Рассмотрим сцену. В ледяных недрах 9-го круга Уголино вечно грызет затылок Руджиери дельи Убальдини, вытирая окровавленный рот волосами предателя. Подняв рот (не лицо!) от ужасного яства, рассказывает, что Руджиери предал его и заточил с сыновьями в башню. Сквозь узкое оконце он видел, как много лун рождалось и умирало – вплоть до той ночи, когда приснилось, что Руджиери с голодными псами охотится на склоне горы за волком и волчатами. На рассвете послышались удары молота, запечатавшего вход в башню. Прошли день и ночь в безмолвии. Уголино, терзаемый горем, кусал руки; дети, подумав, что отца мучит голод, предложили утолить его своей плотью, которую он породил. Между пятым и шестым днем Уголино видел, как дети умирают один за другим. Тогда он ослеп и говорил со своими мертвецами, рыдал и ощупывал их в темноте; потом голод оказался сильнее горя.

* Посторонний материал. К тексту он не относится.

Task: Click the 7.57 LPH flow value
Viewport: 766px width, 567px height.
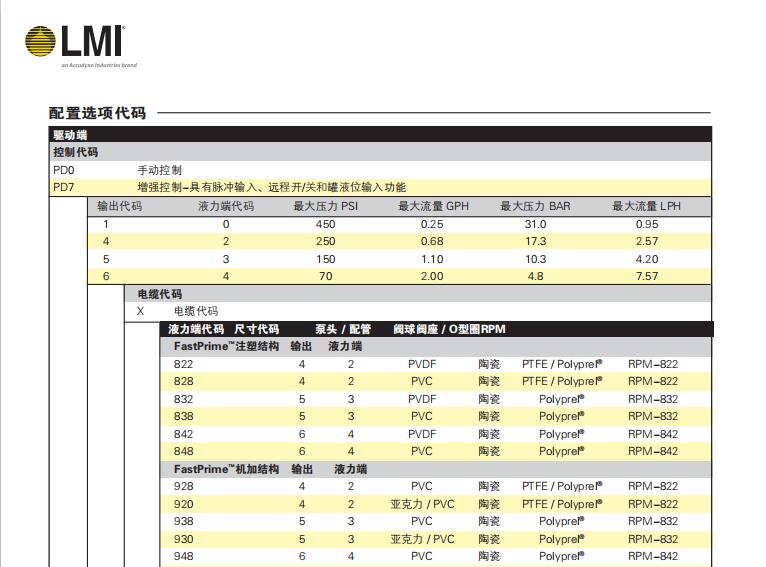Action: (646, 276)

Я рассказал, как это понимали первые комментаторы. Вот Римбальди де Имола (XIV в.): «Он хочет сказать, что голод осилил того, кого горе не смогло победить и убить». Так же думают наши современники Франческо Торрека, Гвидо Витали и Томмазо Казни. Первый видит в словах Уголино отупение и угрызения совести; последний добавит: «Современники придумали, что Уголино под конец ел своих детей – мысль, противная истории и естеству»; и считает ненужным спор. Бенедетто Кроче согласен с ним, находя, что из двух толкований традиционное – логичней и правдоподобней. Бианки заключает весьма резонно:
«Некоторые полагают, что Уголино пожрал своих детей – толкование невероятное, но от него не отмахнешься». Луиджи Пьетробоно считает, что стих намеренно загадочен. Прежде чем в свою очередь принять участие в «ненужном споре», хочу на миг задержаться на единодушном предложении детей. Они просят отца взять их плоть, которую он же породил («tu ne vestisti queste miseri carni, e tu le spoglia»). Я подозреваю, что эти слова должны были все более смущать тех, кто восхищался ими. Де Санктис («История итальянской литературы», XI) размышляет над внезапным соединением разнородных понятий;
Д'Овидио замечает, что «эта отважная картина сыновнего порыва почти обезоруживает любую критику». Но я вижу здесь одну из редких неточностей «Комедии». По-моему, она скорее достойна пера Мальвези или восхищения Грациана, но не Данте. Данте, говорю я себе, не мог не почувствовать своей фальши, несомненно усиленной тем, что дети предлагают свое скудное угощение хором. Некоторые находят, что Уголино здесь лжет, пытаясь оправдать свою предыдущую преступную трапезу.
Исторически вопрос – занимался ли Уголино делла Герардеска в начале февраля 1289 года каннибализмом – неразрешим. Эстетически или литературно – совсем другое дело. Можно сформулировать так: хотел ли Данте, чтобы мы поверили, что Уголино (герой его поэмы, не подлинный) ел плоть своих детей? Рискну ответить: Данте не хотел убедить нас в этом, но стремился возбудить подозрение. Неуверенность – часть его плана. Уголино грызет череп Руджиери;
Уголино снятся острозубые псы, рвущие бока волка; Уголино, терзаемый горем, грызет себе руки; Уголино слышит невероятное предложение детей; Уголино, произнеся двусмысленный стих, вновь грызет череп врага.